Consciously swimming against the tide, I did all I knew in showing as little partiality as possible to anyone and as much interest as possible in everyone, willing to take the risk that, in socializing with the “outcasts,” I would be classified among them.

Whatever the cost, I unabashedly set out to touch shoulders with the so-called “peasants.” My first hurdle in assimilating to their lifestyle was to grasp the local dialect, which got me an instant “in” with the “commoners” even when I butchered it. Since no school taught the local vernacular, I had to find an authentic classroom somewhere nearby.

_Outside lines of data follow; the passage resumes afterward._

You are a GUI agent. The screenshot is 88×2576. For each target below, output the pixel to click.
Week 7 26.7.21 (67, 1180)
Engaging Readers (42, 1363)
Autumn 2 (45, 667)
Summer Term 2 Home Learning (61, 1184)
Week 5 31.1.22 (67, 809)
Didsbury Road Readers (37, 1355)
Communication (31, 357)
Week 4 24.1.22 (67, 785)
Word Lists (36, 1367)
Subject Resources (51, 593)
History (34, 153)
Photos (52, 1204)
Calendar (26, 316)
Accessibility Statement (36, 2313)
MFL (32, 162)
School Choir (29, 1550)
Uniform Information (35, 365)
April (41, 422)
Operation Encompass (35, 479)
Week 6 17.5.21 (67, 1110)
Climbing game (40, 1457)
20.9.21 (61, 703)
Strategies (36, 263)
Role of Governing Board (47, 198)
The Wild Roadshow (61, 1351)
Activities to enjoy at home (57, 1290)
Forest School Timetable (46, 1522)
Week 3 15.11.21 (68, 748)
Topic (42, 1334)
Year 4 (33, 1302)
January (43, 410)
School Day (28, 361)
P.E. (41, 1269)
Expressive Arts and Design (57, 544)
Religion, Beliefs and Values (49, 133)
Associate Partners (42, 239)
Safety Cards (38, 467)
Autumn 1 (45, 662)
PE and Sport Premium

Creatively wallpapered with crinkled newspapers and carpeted with nature’s dirt floor, “mamma’s” noodle house was my favorite greasy spoon. She was a heavyset peasant woman whose menu featured one speciality of the day—noodle soup with a heaping glob of pork fat, spiked with red hot pepper of the highest degree.

Her family and friends took a liking to me right off the bat. Mamma’s soup house was neutral ground for unhampered intercourse with society. Plus, the food shacks that mamma and others ran had an alluring affect on me. Oh! And with their help, I did master the dialect!

[1] The phrase “băi băi” in Chinese means ‘to walk with a limp’!